Homemade Vanilla Extract
Making your own vanilla extract is surprisingly easy.
The information contained here is based on speaking with commercial producers of vanilla extract. Many recipes found on the Internet don't use enough beans for the amount of extract desired or assume that there is an infinite amount of flavor in a vanilla bean.
Use 1/4 pound of beans for every quart of extract that you want to make. Yes, there are lots of vanilla extract recipes that tell you to use "x" beans to make "y" ounces of extract. The problem with that is that there can be anywhere from 70 to 250 beans per pound, depending upon the length and quality.
Chop the beans into 1/2 inch pieces. Slicing is OK, but it is a waste of time.
Use 70 to 90 proof inexpensive name brand Vodka, like Smirnoff. Some people like to use rum or brandy, but the less taste the liquor imparts, the better. You can always add the flavor later.
You can use extract grade or prime gourmet grade beans. However, you won't necessarily make better extract by using prime gourmet beans.
If you choose to use 100% alcohol (DON'T use isopropyl alcohol or any other type of alcohol not meant for human consumption, it can kill you), add two parts distilled water for each part alcohol. Otherwise, the beans will dry out (it will NOT speed up the extract process). The term "made with 100% grain neutral spirits" does not mean that the contents are 100% alcohol. The bottle should have the alcohol content listed.
Shake the bottle once a day for about a month. Voila! Homemade vanilla extract. You may want to filter your finished product through a cheesecloth. There is no harm in leaving the beans in.
By law, commercial producers of vanilla extract must use at least 0.8 pounds of beans for every gallon of extract that they produce. A gallon is 128 ounces, and a pint is 1/8 of a gallon, so you would want to use at least 0.1 pounds of vanilla beans, or 1.6 ounces.
However, commercial producers have a more sophisticated production method than just chopping the beans and shaking them in a bottle.
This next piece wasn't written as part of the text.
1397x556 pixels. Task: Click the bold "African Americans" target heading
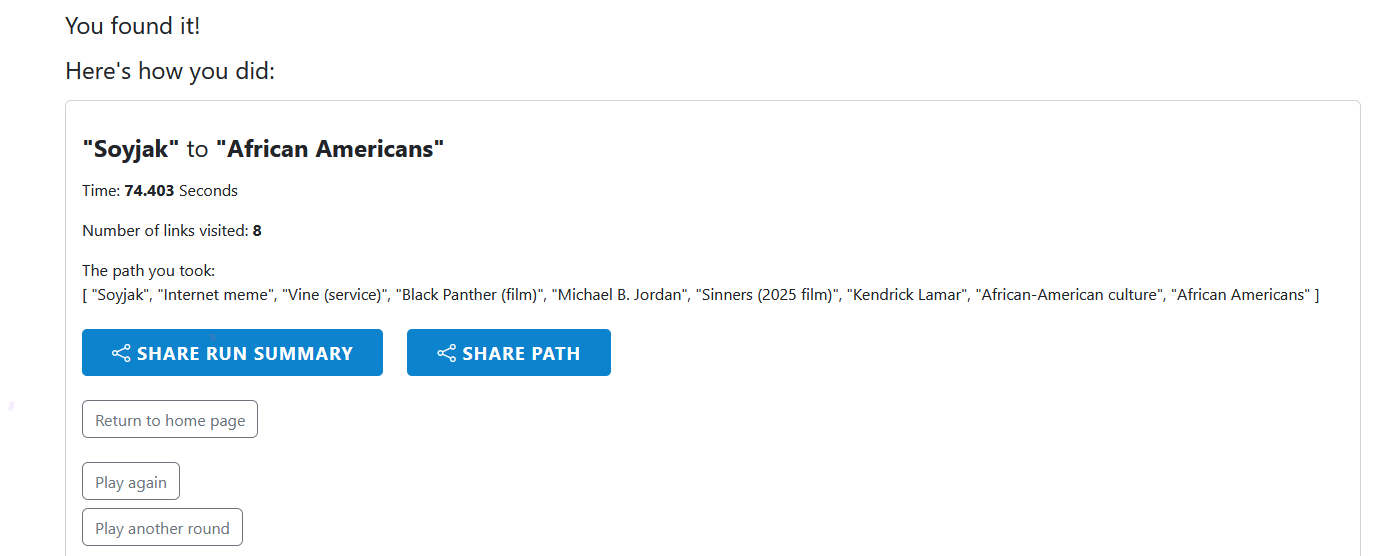pyautogui.click(x=330, y=150)
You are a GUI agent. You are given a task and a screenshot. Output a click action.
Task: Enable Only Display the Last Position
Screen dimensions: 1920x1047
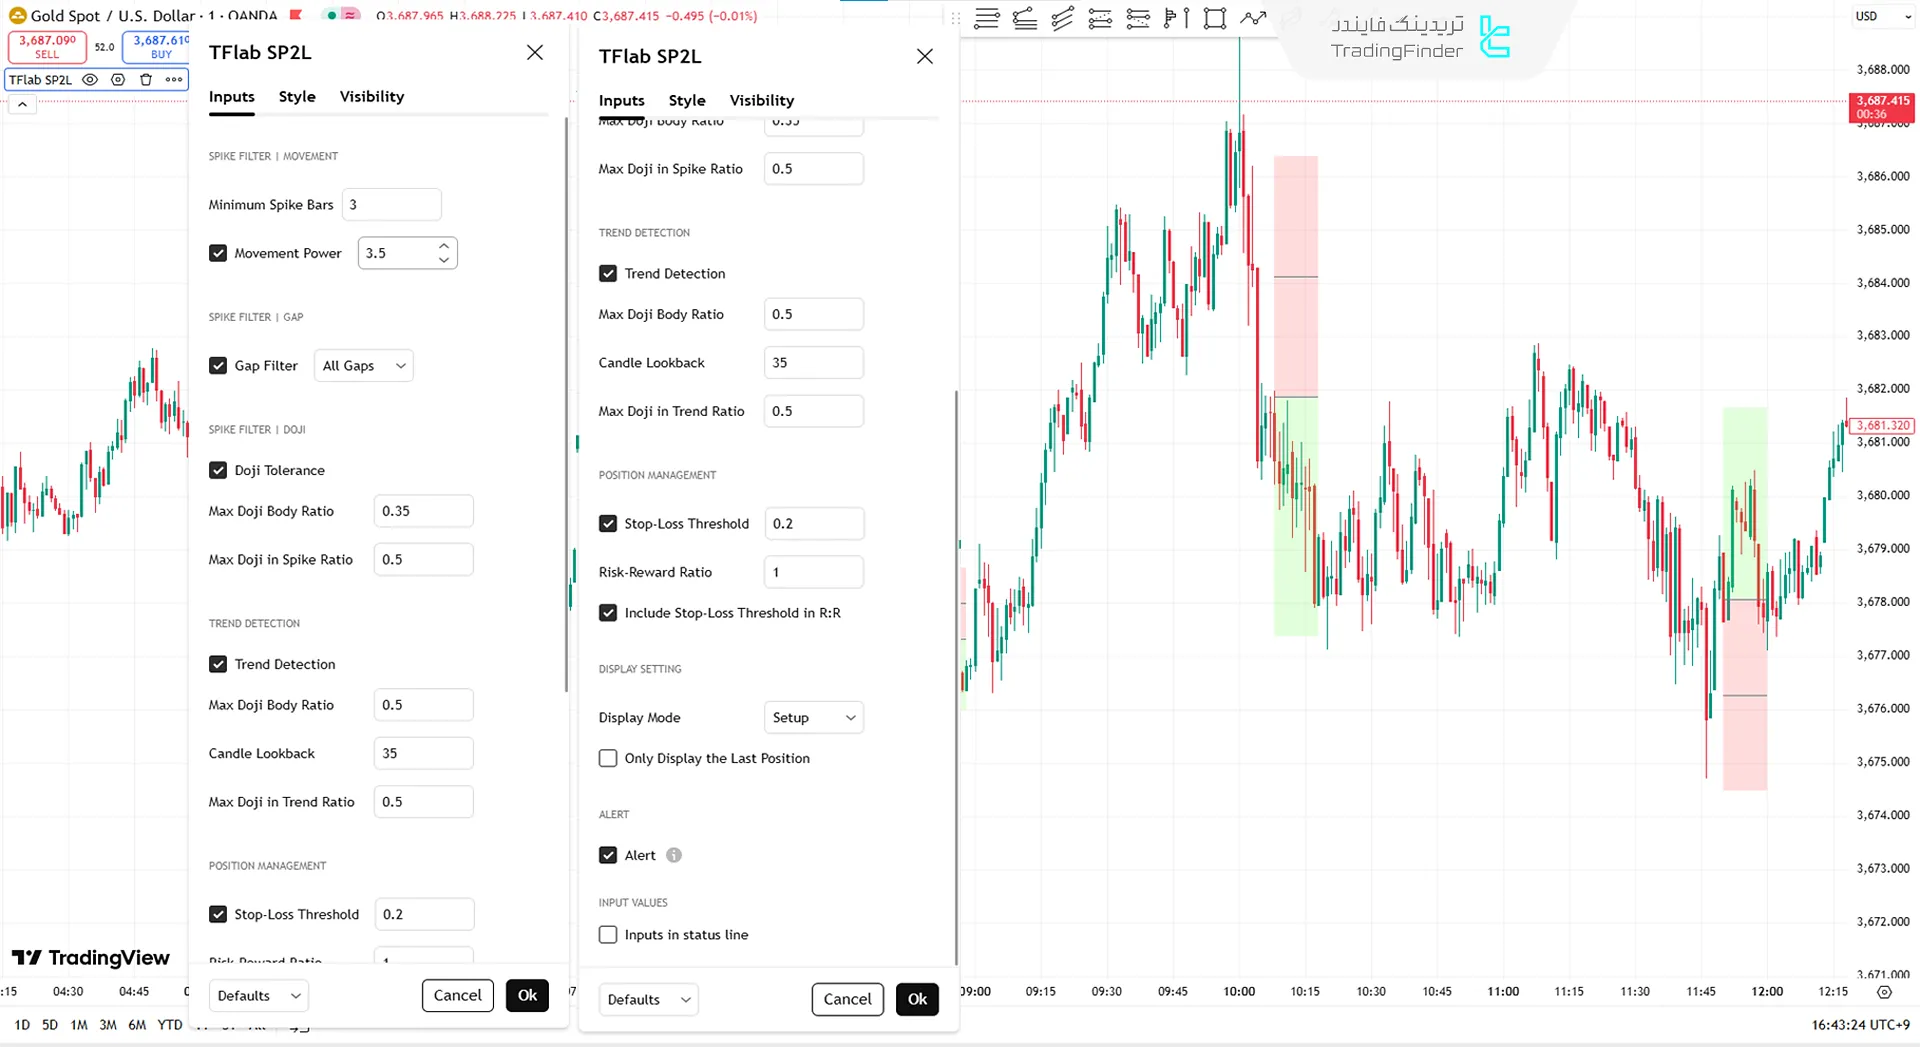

We suggest using more beans in order to ensure that you get a strong enough extract when you are done - at least two ounces of beans for a pint of extract.
We sell beans by the ten pack as well as by weight. The weight of a ten pack varies depending upon the species, quality (gourmet or extract grade), and length.
Most commercial vanilla extract comes sweetened in order to cut the alcohol smell (there is no other reason to add sugar). You can do the same by adding some corn syrup or sugar water - about 10% by volume.
How do you know when the extract is done? Smell is one way, and another way is by the color - it should be a nice deep amber color. You can't compare the color to what you buy at the store because vanilla extract manufacturers often add coloring agents.
Finally, just like tea bags, coffee grinds, and bubble gum, vanilla beans only have so much flavor in them. After you are done making extract there really isn't much flavor left in them.